Task statement:
All lines in the listing below from the one containing "Monox Serif ExtraBold (637, 1286)" through the last should be written out exactly, and only those.

Records for the exercise:
◇ ◇ ◇

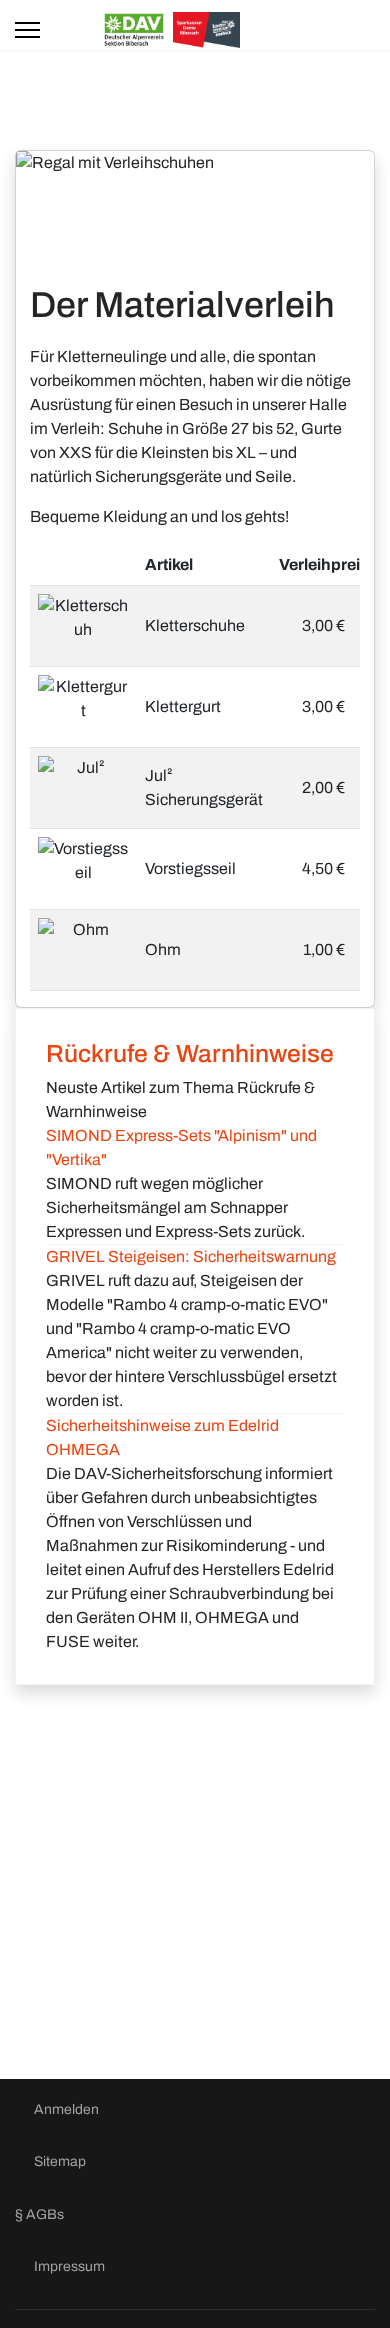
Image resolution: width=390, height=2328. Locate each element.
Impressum (69, 2266)
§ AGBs (39, 2214)
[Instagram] (369, 29)
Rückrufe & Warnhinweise (190, 1053)
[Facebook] (347, 29)
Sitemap (60, 2161)
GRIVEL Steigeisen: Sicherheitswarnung (191, 1256)
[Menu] (30, 30)
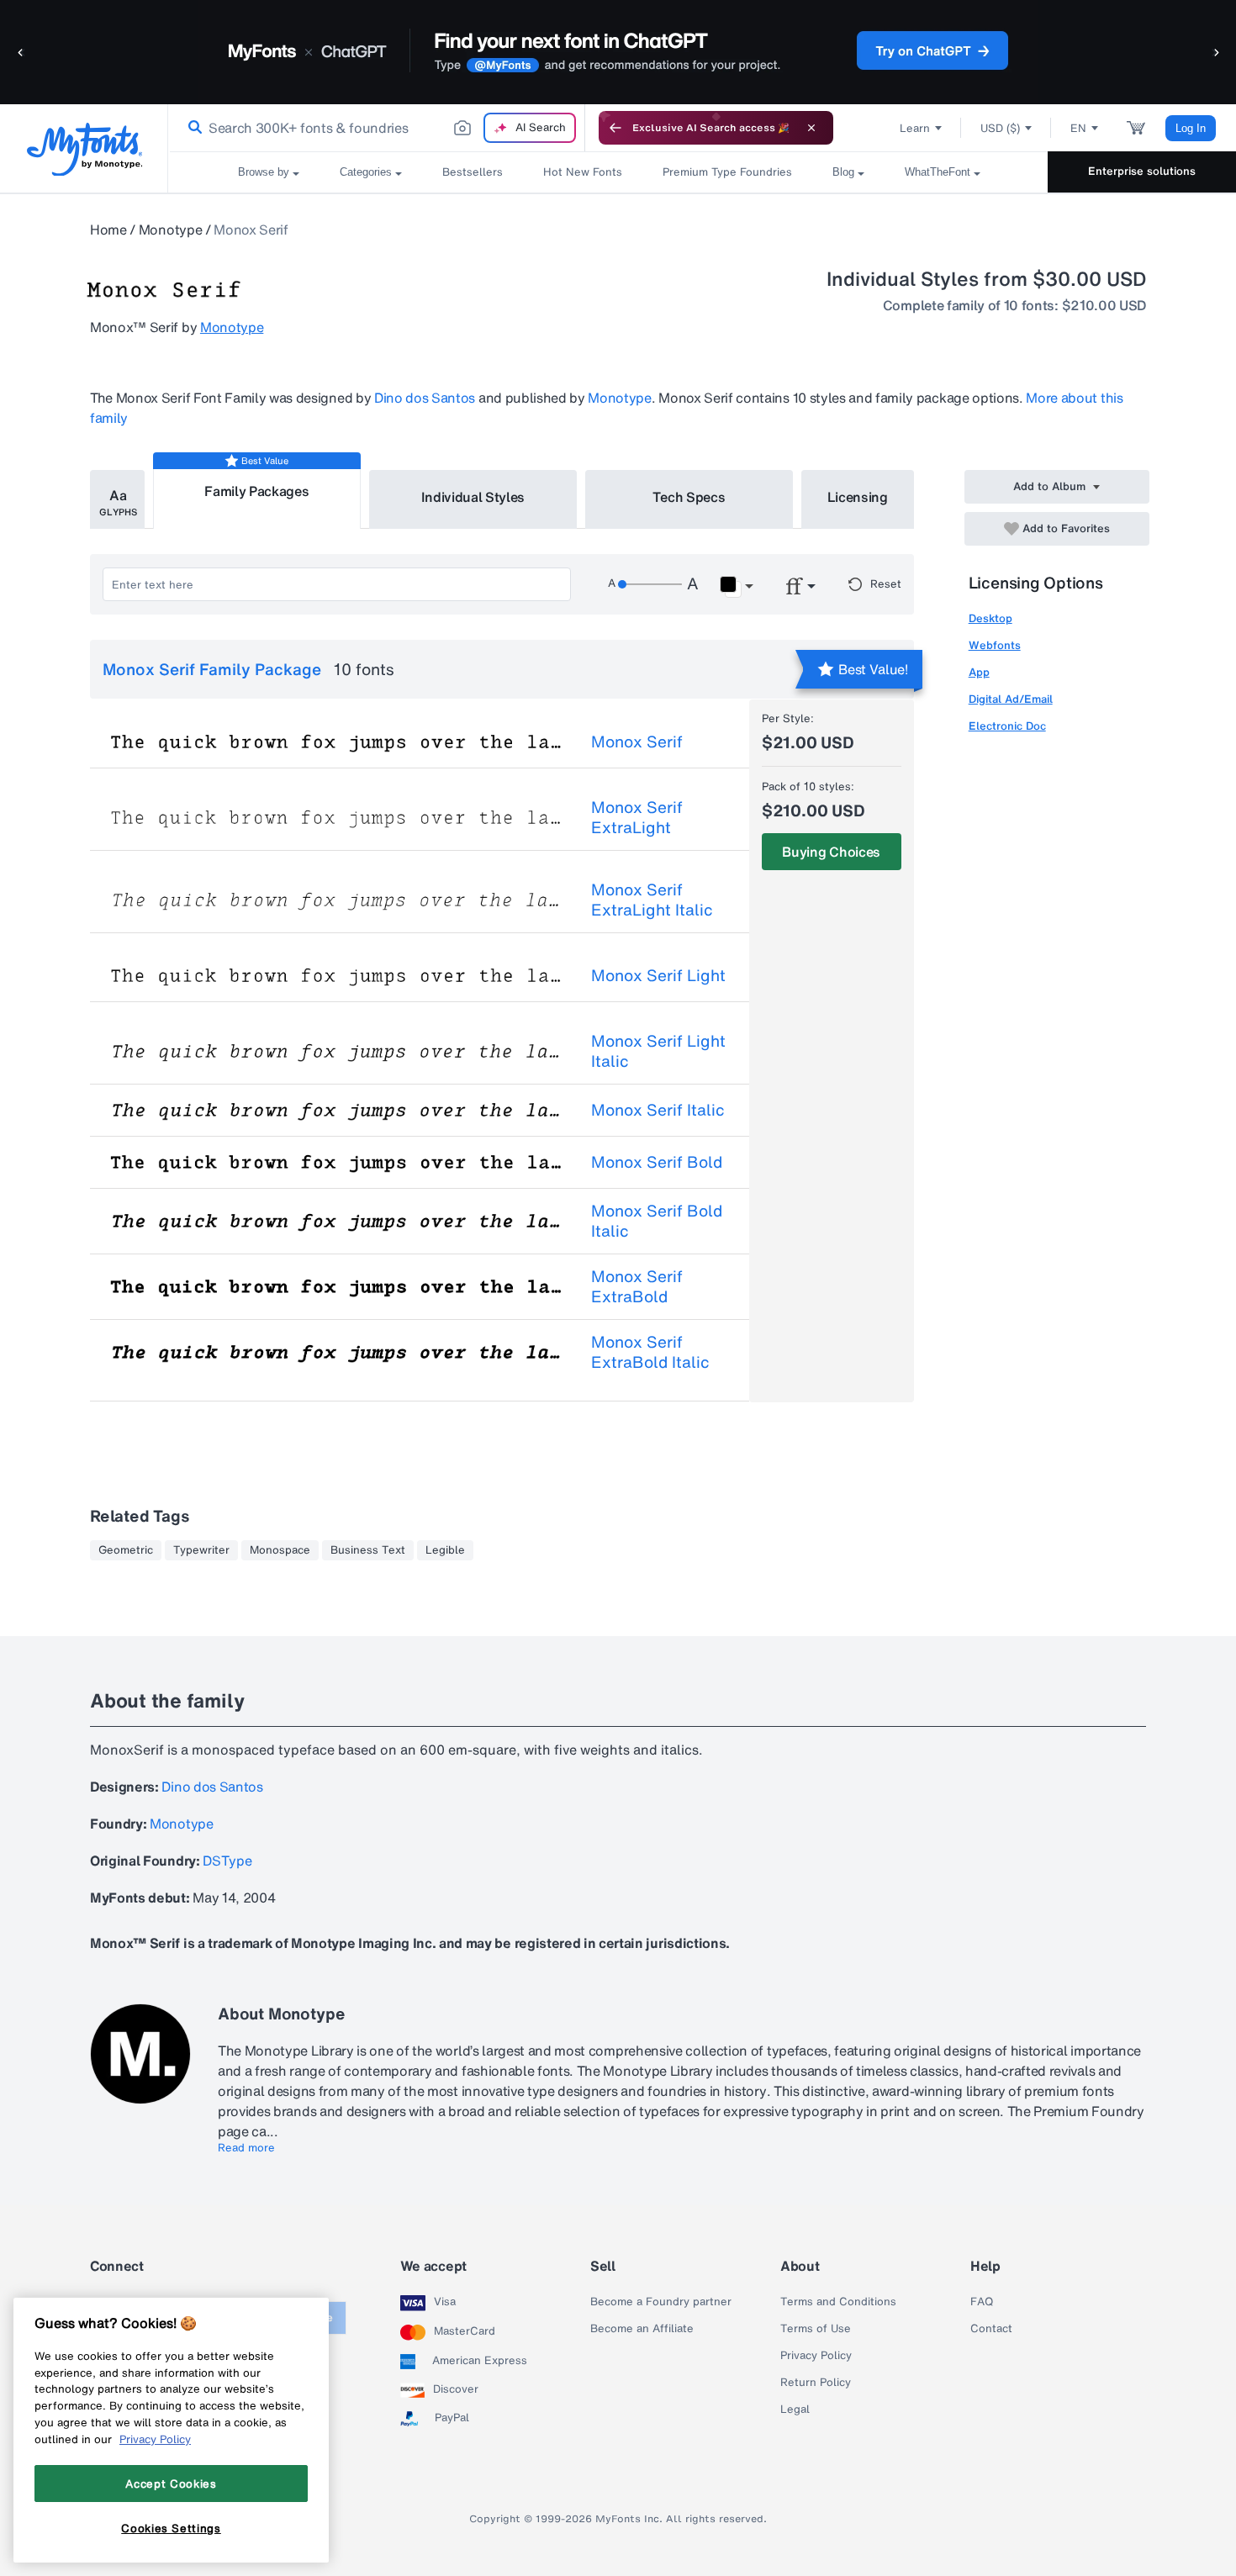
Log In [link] (1190, 128)
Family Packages (256, 491)
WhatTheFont (937, 172)
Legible (445, 1550)
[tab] (117, 499)
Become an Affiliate (642, 2329)
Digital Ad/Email (1011, 699)
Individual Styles (473, 497)
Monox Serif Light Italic (658, 1051)
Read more (246, 2148)
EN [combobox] (1078, 128)
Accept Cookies (170, 2483)
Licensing (857, 497)
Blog (843, 172)
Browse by (263, 172)
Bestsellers (472, 172)
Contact (991, 2329)
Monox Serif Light (658, 975)
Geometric (125, 1550)
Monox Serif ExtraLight (637, 817)
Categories (366, 172)
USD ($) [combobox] (1000, 128)
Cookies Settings (171, 2528)
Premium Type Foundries (727, 172)
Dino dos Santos (424, 398)
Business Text (367, 1550)
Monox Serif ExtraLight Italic (652, 899)
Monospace (280, 1550)
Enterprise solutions (1142, 171)
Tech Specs (689, 497)
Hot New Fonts (582, 172)
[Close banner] (811, 127)
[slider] (650, 584)
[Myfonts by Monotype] (84, 149)
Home (108, 229)
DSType (227, 1860)
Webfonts (995, 645)
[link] (192, 128)
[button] (21, 51)
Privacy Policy (816, 2355)
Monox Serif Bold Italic (656, 1221)
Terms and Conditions (838, 2302)
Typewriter (201, 1550)
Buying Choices (831, 852)
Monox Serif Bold (656, 1162)
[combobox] (376, 127)
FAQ (981, 2302)
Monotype (170, 229)
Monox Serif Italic (658, 1110)
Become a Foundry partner (661, 2302)
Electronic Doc (1007, 726)
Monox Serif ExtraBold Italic (650, 1352)
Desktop (990, 618)
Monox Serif (637, 741)
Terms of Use (815, 2329)
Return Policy (815, 2382)
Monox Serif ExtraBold (637, 1286)
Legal (795, 2409)
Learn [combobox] (915, 128)
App (979, 672)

◇ ◇ ◇

Written response:
Monox Serif ExtraBold (637, 1286)
Legal (795, 2409)
Learn [combobox] (915, 128)
App (979, 672)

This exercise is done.